**TEXT SHOWN**
Opinion
No. 01-91-00693-CV.
Filed December 14, 1995.
Appeal from the 152nd District Court, Harris County, Jack O'Neill, J.
Steve Rosenblatt, Richard Redano, Joe C. Holzer, Houston, for Appellant.
John D. Leger, Houston, for Appellee.
Before OLIVER-PARROTT, C.J., and O'CONNOR and WILSON, JJ.
OPINION
This is an appeal from a judgment entered on a jury verdict in favor of the plaintiff, John Runion, and against the defendants, CRSS Inc., Metcalf Eddy, Inc., the CRSS + Metcalf' Eddy Joint Venture (collectively referred to as the CRSS appellants), and Stewart Stevenson Services, Inc. (Stewart Stevenson). The dispute is whether Stewart Stevenson agreed to enter into a written employment contract with Runion and failed to do so, and whether the CRSS appellants tortiously interfered with this alleged contract. We reverse.
Facts
The United States Air Force awarded the "Peace Shield Project" to the CRSS + Metcalf Eddy Joint Venture (the joint venture). The project was the construction of an air defense system in Saudi Arabia. The joint venture subcontracted with Stewart Stevenson to engineer and construct the primary power generation systems for 17 radar cites in Saudi Arabia.
The joint venture hired John Runion at a base salary of $45,032, starting August 7, 1987, for a term of "not more than one year subject to review as the work progresses." Runion's duties included inspecting and approving Stewart Stevenson's work.
In July of 1988, Runion and Bob O'Neal, the president and chief operating officer of Stewart Stevenson, discussed the possibility of Runion working for Stewart Stevenson. On July 14, 1988, Runion faxed the terms of his employment to O'Neal. They included a five-year, "no-cut" contract, an annual salary of $85,000, a 12 percent annual salary increase, a 25 percent, nontaxable, annual, completion bonus, reinstatement of accrued employee time from when he had previously worked for Stewart Stevenson, a company car, credit cards, "key-man" life insurance, a $400 per diem while in Saudi Arabia, an up-front, nontaxable, $50,000 bonus, and a 10,000-share option to purchase stock at $18 per share. On July 19, O'Neal told Runion that the terms were acceptable except for the $50,000 bonus and the stock option, which had to be approved by the board of directors. He said they would "finalize it and get the agreement in writing" after Runion resigned.

**DATA ROWS**
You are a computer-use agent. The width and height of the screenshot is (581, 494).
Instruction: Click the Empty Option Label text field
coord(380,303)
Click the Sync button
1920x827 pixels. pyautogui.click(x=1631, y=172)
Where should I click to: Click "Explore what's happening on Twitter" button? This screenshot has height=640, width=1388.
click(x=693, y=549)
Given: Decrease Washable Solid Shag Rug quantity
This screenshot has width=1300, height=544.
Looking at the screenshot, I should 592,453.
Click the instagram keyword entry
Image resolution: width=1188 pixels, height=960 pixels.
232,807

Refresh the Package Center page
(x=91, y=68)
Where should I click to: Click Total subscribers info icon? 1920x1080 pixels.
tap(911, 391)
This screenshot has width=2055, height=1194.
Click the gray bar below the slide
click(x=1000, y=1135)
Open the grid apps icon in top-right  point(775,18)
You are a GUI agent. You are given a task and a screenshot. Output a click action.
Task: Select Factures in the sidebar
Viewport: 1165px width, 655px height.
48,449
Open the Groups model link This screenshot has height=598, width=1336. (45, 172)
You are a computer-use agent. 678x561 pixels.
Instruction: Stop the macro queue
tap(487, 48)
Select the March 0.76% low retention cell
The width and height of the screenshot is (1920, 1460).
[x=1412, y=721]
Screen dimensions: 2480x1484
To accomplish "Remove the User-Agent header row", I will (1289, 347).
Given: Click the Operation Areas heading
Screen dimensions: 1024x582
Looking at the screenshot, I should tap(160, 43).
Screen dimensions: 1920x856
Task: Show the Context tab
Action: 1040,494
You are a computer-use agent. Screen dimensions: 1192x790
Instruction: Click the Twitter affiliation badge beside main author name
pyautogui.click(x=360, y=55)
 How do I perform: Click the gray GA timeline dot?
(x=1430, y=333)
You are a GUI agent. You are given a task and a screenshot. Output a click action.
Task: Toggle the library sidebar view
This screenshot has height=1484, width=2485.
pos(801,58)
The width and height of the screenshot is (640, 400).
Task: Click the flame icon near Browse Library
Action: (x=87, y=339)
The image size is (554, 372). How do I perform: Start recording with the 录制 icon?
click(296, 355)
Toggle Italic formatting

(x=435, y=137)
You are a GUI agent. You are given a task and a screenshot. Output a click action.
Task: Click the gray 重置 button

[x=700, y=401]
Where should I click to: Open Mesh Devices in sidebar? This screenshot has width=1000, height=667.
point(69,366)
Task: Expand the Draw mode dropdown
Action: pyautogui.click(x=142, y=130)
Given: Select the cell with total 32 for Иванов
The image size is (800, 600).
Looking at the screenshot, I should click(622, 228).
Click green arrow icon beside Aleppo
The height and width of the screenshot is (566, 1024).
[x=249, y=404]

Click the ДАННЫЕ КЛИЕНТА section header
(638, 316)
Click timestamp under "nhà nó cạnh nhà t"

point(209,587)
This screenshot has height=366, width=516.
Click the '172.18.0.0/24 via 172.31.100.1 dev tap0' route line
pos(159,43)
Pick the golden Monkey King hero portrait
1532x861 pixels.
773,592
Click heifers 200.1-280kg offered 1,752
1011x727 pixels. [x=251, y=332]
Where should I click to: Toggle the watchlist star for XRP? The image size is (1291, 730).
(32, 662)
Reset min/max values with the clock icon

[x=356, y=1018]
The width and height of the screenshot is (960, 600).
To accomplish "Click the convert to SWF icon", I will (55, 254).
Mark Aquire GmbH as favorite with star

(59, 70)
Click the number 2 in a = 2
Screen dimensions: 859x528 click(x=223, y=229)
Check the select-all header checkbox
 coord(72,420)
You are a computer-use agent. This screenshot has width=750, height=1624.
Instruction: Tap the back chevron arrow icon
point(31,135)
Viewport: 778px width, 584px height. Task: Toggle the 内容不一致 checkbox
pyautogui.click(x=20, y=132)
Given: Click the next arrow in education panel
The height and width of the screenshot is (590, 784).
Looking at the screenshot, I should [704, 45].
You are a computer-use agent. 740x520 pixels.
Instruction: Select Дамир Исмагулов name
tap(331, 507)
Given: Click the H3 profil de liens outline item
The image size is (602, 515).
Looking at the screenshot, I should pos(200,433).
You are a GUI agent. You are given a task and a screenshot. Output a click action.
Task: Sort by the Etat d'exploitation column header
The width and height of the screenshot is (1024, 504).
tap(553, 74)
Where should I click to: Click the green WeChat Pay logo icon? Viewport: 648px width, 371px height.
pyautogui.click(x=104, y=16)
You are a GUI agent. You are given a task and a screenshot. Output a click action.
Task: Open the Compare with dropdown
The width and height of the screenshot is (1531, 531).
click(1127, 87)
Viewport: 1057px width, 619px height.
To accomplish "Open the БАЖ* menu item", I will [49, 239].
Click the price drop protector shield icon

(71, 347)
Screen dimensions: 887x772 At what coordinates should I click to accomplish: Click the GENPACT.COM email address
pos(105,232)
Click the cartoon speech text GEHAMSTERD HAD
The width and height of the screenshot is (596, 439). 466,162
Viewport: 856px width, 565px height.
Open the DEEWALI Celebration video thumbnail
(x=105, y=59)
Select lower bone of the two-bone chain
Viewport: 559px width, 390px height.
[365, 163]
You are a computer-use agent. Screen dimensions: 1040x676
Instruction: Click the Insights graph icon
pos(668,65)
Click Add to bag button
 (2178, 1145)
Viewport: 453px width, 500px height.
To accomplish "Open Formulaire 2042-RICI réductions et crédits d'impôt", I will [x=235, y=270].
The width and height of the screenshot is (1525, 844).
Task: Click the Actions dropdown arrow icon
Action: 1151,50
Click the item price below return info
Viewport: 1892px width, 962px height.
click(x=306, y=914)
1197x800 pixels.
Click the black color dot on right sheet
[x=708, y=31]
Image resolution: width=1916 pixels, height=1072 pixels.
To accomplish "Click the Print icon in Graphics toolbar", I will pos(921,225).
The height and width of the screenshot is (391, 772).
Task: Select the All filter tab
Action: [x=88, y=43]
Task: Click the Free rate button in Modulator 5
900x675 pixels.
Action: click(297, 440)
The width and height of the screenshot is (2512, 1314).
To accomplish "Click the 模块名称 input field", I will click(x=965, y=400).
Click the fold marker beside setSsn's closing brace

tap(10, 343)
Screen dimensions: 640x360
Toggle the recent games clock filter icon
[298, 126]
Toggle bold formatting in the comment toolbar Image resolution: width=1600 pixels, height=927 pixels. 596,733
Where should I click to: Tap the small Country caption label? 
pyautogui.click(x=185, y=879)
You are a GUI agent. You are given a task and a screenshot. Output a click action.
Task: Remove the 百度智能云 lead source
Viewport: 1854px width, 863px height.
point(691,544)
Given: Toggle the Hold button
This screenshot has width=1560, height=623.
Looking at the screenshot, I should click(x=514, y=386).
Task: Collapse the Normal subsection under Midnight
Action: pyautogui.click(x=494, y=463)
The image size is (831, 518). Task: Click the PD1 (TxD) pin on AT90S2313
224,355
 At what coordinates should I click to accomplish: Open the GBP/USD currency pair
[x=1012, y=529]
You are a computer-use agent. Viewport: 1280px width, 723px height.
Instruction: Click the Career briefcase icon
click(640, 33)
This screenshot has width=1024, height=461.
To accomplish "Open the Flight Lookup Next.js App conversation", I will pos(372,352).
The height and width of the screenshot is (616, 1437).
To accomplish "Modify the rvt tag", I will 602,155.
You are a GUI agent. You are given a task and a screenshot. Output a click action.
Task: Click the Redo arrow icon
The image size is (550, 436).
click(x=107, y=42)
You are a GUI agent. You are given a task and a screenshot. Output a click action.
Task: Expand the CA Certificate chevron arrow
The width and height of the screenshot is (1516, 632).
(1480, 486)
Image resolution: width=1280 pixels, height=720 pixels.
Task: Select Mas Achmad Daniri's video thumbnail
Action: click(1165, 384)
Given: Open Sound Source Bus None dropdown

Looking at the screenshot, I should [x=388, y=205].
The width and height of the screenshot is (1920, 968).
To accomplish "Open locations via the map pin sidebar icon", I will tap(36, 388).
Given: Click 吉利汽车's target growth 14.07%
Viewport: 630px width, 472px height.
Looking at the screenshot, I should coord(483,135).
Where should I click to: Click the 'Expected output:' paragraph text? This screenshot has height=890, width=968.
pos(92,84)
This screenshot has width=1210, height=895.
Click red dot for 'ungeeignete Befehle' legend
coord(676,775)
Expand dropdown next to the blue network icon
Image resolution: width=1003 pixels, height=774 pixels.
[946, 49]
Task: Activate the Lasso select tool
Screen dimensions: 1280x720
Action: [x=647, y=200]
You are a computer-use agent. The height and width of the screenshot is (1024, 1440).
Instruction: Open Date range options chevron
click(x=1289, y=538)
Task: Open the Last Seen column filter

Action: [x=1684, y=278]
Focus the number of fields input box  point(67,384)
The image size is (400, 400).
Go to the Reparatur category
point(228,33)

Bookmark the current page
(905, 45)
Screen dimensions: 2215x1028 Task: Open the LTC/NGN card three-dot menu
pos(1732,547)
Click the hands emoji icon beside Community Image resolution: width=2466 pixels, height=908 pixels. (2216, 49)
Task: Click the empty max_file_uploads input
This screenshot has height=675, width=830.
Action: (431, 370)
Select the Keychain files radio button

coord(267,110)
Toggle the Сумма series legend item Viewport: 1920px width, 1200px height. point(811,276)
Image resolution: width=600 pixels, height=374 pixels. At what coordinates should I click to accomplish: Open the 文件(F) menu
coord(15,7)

**WRITTEN INSTRUCTION**
Write the next part of the appellate opinion on John Runion's employment dispute with Stewart Stevenson, picking up right after its final sentence.

**REPLY TO THE TASK**
On August 1, 1988, Runion tendered a letter of resignation to the joint venture, to be effective August 12, 1988. Runion took a copy of his resignation to Stewart Stevenson and talked briefly with O'Neal. Runion thought Stewart Stevenson was preparing a written contract for him. Runion's last day on the job with CRSS was August 12, 1988.
On August 4, the program director of the joint venture met with O'Neal and C. Jim Stewart II, the chairman of Stewart Stevenson's board of directors. The program director stated that he did not want Runion working for Stewart Stevenson. Stewart and O'Neal believed that the joint venture would not object to Stewart Stevenson using Runion as a technical consultant for 90 days. They offered Runion $300 per day, which he accepted. Runion went to work as a technical consultant to Stewart Stevenson on August 25, 1988.
In February of 1989 a disagreement arose concerning whether Stewart Stevenson would honor the terms contained in the fax. Stewart Stevenson terminated Runion on February 20, 1989, after Runion sent a strongly worded memo to O'Neal.
Petition
On September 18, 1989, Runion sued Stewart Stevenson, CRSS, Metcalf, and the joint venture. He alleged that Stewart Stevenson accepted the terms of employment set forth in his fax to them of July 14, 1988, except for the up-front bonus and stock option terms, and promised to formalize in writing these requirements after Runion resigned from the joint venture. Runion claimed that he resigned from the joint venture in reliance on Stewart Stevenson's representations.
Runion also alleged that the joint venture threatened, intimidated, and harassed Stewart Stevenson, causing Stewart Stevenson to refuse to honor its obligation to employ him. Runion claimed that he and Stewart Stevenson agreed to suspend written formulation and implementation of the employment agreed upon until December 1, 1988; meanwhile, they entered into a substitute employment agreement, which was substantially detrimental to Runion when compared with the initial employment agreement.
Runion alleged that on or about December 1, 1988, Stewart Stevenson declined to honor its agreement to formalize in writing and to implement the employment agreement, citing as a reason the continuing conduct of the joint venture. Runion complained that Stewart Stevenson terminated his employment when he continued to complain about its refusal to honor its employment agreement with him.
Runion asserted causes of action against CRSS, Metcalf, and the joint venture based on tortious interference with contractual, business, confidential, and fiduciary relationships, wrongful interference with a prospective contract, and violation of TEX. REV. CIV. STAT. ANN. art. 5196 (Vernon 1987). He asserted causes of action against Stewart Stevenson based on fraud, promissory estoppel, wrongful termination, breach of contract, quantum meruit, and negligent misrepresentation. He claimed civil conspiracy on the part of all defendants, and sought, jointly and severally from all defendants, actual and punitive damages, attorneys' fees, and pre- and postjudgment interest.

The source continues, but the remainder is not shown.